◆ TASK STATEMENT
Turn the records below into a Markdown table with two columns, Row and Line. Put each non-blank line in its own row, numbered in order, and leave out any blank lines.

-- BEGIN DATA ROWS --

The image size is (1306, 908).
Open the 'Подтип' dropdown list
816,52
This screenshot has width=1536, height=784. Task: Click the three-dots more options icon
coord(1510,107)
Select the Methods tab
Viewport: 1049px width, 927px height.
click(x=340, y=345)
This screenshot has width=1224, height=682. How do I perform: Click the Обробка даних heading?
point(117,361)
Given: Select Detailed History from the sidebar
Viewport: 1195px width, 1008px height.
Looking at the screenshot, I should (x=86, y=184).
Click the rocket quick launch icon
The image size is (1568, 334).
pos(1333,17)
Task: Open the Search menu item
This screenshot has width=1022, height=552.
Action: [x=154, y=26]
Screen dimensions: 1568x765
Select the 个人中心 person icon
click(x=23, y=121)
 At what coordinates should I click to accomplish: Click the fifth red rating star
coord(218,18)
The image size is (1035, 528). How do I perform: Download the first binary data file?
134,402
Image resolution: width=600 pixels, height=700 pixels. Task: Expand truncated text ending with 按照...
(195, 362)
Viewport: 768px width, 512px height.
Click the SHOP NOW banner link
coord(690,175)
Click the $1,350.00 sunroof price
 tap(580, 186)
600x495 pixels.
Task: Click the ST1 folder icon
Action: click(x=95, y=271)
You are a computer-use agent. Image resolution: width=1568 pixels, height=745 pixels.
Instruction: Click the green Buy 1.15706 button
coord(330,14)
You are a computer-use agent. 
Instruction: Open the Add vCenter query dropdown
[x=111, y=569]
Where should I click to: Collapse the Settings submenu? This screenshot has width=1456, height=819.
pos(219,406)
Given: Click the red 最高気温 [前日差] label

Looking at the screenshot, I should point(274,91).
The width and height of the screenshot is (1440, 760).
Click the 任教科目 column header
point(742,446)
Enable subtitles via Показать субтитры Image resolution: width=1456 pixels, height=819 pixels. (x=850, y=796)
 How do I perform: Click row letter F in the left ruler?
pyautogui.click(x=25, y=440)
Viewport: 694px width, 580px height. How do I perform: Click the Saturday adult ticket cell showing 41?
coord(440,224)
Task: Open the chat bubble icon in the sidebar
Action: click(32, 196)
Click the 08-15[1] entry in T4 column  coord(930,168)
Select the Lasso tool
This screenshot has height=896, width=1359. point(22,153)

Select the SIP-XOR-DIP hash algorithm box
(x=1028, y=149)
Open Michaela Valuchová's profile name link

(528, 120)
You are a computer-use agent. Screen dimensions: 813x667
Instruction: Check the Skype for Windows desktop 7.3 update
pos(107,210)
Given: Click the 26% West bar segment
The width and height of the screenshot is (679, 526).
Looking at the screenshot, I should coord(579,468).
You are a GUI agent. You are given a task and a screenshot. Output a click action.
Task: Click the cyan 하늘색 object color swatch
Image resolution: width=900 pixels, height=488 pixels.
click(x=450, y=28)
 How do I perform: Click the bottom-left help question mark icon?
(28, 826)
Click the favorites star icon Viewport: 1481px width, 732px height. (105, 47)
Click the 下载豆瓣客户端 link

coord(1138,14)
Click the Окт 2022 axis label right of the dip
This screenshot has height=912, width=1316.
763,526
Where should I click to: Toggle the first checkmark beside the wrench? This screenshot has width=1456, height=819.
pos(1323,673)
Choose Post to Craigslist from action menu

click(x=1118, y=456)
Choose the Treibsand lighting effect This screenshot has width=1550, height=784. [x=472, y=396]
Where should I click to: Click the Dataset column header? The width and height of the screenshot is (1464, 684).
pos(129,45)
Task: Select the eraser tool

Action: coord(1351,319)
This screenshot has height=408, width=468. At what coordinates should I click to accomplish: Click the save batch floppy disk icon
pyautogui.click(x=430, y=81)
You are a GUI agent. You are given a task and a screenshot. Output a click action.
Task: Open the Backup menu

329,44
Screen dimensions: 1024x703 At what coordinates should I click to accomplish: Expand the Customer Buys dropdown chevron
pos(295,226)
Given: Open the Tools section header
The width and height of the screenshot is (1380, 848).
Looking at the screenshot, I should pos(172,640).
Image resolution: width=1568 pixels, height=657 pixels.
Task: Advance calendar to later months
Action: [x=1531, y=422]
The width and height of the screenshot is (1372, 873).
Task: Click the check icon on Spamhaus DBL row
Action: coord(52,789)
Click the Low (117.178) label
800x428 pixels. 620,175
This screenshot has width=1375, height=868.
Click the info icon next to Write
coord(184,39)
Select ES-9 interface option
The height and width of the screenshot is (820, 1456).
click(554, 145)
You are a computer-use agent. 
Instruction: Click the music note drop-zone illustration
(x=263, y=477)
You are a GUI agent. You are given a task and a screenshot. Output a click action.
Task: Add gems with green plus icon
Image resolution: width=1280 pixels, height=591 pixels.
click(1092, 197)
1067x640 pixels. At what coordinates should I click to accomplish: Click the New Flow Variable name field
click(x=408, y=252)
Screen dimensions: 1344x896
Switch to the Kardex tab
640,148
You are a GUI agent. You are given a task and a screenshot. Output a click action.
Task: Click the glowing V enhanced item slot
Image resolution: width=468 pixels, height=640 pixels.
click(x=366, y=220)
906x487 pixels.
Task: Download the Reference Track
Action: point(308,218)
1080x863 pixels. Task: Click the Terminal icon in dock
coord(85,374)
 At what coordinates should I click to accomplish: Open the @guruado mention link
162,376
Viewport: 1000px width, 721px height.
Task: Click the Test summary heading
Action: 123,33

-- END DATA ROWS --

◆ TASK RESPONSE
| Row | Line |
|---|---|
| 1 | The image size is (1306, 908). |
| 2 | Open the 'Подтип' dropdown list |
| 3 | 816,52 |
| 4 | This screenshot has width=1536, height=784. Task: Click the three-dots more options icon |
| 5 | coord(1510,107) |
| 6 | Select the Methods tab |
| 7 | Viewport: 1049px width, 927px height. |
| 8 | click(x=340, y=345) |
| 9 | This screenshot has width=1224, height=682. How do I perform: Click the Обробка даних heading? |
| 10 | point(117,361) |
| 11 | Given: Select Detailed History from the sidebar |
| 12 | Viewport: 1195px width, 1008px height. |
| 13 | Looking at the screenshot, I should (x=86, y=184). |
| 14 | Click the rocket quick launch icon |
| 15 | The image size is (1568, 334). |
| 16 | pos(1333,17) |
| 17 | Task: Open the Search menu item |
| 18 | This screenshot has width=1022, height=552. |
| 19 | Action: [x=154, y=26] |
| 20 | Screen dimensions: 1568x765 |
| 21 | Select the 个人中心 person icon |
| 22 | click(x=23, y=121) |
| 23 |  At what coordinates should I click to accomplish: Click the fifth red rating star |
| 24 | coord(218,18) |
| 25 | The image size is (1035, 528). How do I perform: Download the first binary data file? |
| 26 | 134,402 |
| 27 | Image resolution: width=600 pixels, height=700 pixels. Task: Expand truncated text ending with 按照... |
| 28 | (195, 362) |
| 29 | Viewport: 768px width, 512px height. |
| 30 | Click the SHOP NOW banner link |
| 31 | coord(690,175) |
| 32 | Click the $1,350.00 sunroof price |
| 33 |  tap(580, 186) |
| 34 | 600x495 pixels. |
| 35 | Task: Click the ST1 folder icon |
| 36 | Action: click(x=95, y=271) |
| 37 | You are a computer-use agent. Image resolution: width=1568 pixels, height=745 pixels. |
| 38 | Instruction: Click the green Buy 1.15706 button |
| 39 | coord(330,14) |
| 40 | You are a computer-use agent.  |
| 41 | Instruction: Open the Add vCenter query dropdown |
| 42 | [x=111, y=569] |
| 43 | Where should I click to: Collapse the Settings submenu? This screenshot has width=1456, height=819. |
| 44 | pos(219,406) |
| 45 | Given: Click the red 最高気温 [前日差] label |
| 46 | Looking at the screenshot, I should point(274,91). |
| 47 | The width and height of the screenshot is (1440, 760). |
| 48 | Click the 任教科目 column header |
| 49 | point(742,446) |
| 50 | Enable subtitles via Показать субтитры Image resolution: width=1456 pixels, height=819 pixels. (x=850, y=796) |
| 51 |  How do I perform: Click row letter F in the left ruler? |
| 52 | pyautogui.click(x=25, y=440) |
| 53 | Viewport: 694px width, 580px height. How do I perform: Click the Saturday adult ticket cell showing 41? |
| 54 | coord(440,224) |
| 55 | Task: Open the chat bubble icon in the sidebar |
| 56 | Action: click(32, 196) |
| 57 | Click the 08-15[1] entry in T4 column  coord(930,168) |
| 58 | Select the Lasso tool |
| 59 | This screenshot has height=896, width=1359. point(22,153) |
| 60 | Select the SIP-XOR-DIP hash algorithm box |
| 61 | (x=1028, y=149) |
| 62 | Open Michaela Valuchová's profile name link |
| 63 | (528, 120) |
| 64 | You are a computer-use agent. Screen dimensions: 813x667 |
| 65 | Instruction: Check the Skype for Windows desktop 7.3 update |
| 66 | pos(107,210) |
| 67 | Given: Click the 26% West bar segment |
| 68 | The width and height of the screenshot is (679, 526). |
| 69 | Looking at the screenshot, I should coord(579,468). |
| 70 | You are a GUI agent. You are given a task and a screenshot. Output a click action. |
| 71 | Task: Click the cyan 하늘색 object color swatch |
| 72 | Image resolution: width=900 pixels, height=488 pixels. |
| 73 | click(x=450, y=28) |
| 74 |  How do I perform: Click the bottom-left help question mark icon? |
| 75 | (28, 826) |
| 76 | Click the favorites star icon Viewport: 1481px width, 732px height. (105, 47) |
| 77 | Click the 下载豆瓣客户端 link |
| 78 | coord(1138,14) |
| 79 | Click the Окт 2022 axis label right of the dip |
| 80 | This screenshot has height=912, width=1316. |
| 81 | 763,526 |
| 82 | Where should I click to: Toggle the first checkmark beside the wrench? This screenshot has width=1456, height=819. |
| 83 | pos(1323,673) |
| 84 | Choose Post to Craigslist from action menu |
| 85 | click(x=1118, y=456) |
| 86 | Choose the Treibsand lighting effect This screenshot has width=1550, height=784. [x=472, y=396] |
| 87 | Where should I click to: Click the Dataset column header? The width and height of the screenshot is (1464, 684). |
| 88 | pos(129,45) |
| 89 | Task: Select the eraser tool |
| 90 | Action: coord(1351,319) |
| 91 | This screenshot has height=408, width=468. At what coordinates should I click to accomplish: Click the save batch floppy disk icon |
| 92 | pyautogui.click(x=430, y=81) |
| 93 | You are a GUI agent. You are given a task and a screenshot. Output a click action. |
| 94 | Task: Open the Backup menu |
| 95 | 329,44 |
| 96 | Screen dimensions: 1024x703 At what coordinates should I click to accomplish: Expand the Customer Buys dropdown chevron |
| 97 | pos(295,226) |
| 98 | Given: Open the Tools section header |
| 99 | The width and height of the screenshot is (1380, 848). |
| 100 | Looking at the screenshot, I should pos(172,640). |
| 101 | Image resolution: width=1568 pixels, height=657 pixels. |
| 102 | Task: Advance calendar to later months |
| 103 | Action: [x=1531, y=422] |
| 104 | The width and height of the screenshot is (1372, 873). |
| 105 | Task: Click the check icon on Spamhaus DBL row |
| 106 | Action: coord(52,789) |
| 107 | Click the Low (117.178) label |
| 108 | 800x428 pixels. 620,175 |
| 109 | This screenshot has width=1375, height=868. |
| 110 | Click the info icon next to Write |
| 111 | coord(184,39) |
| 112 | Select ES-9 interface option |
| 113 | The height and width of the screenshot is (820, 1456). |
| 114 | click(554, 145) |
| 115 | You are a computer-use agent.  |
| 116 | Instruction: Click the music note drop-zone illustration |
| 117 | (x=263, y=477) |
| 118 | You are a GUI agent. You are given a task and a screenshot. Output a click action. |
| 119 | Task: Add gems with green plus icon |
| 120 | Image resolution: width=1280 pixels, height=591 pixels. |
| 121 | click(1092, 197) |
| 122 | 1067x640 pixels. At what coordinates should I click to accomplish: Click the New Flow Variable name field |
| 123 | click(x=408, y=252) |
| 124 | Screen dimensions: 1344x896 |
| 125 | Switch to the Kardex tab |
| 126 | 640,148 |
| 127 | You are a GUI agent. You are given a task and a screenshot. Output a click action. |
| 128 | Task: Click the glowing V enhanced item slot |
| 129 | Image resolution: width=468 pixels, height=640 pixels. |
| 130 | click(x=366, y=220) |
| 131 | 906x487 pixels. |
| 132 | Task: Download the Reference Track |
| 133 | Action: point(308,218) |
| 134 | 1080x863 pixels. Task: Click the Terminal icon in dock |
| 135 | coord(85,374) |
| 136 |  At what coordinates should I click to accomplish: Open the @guruado mention link |
| 137 | 162,376 |
| 138 | Viewport: 1000px width, 721px height. |
| 139 | Task: Click the Test summary heading |
| 140 | Action: 123,33 |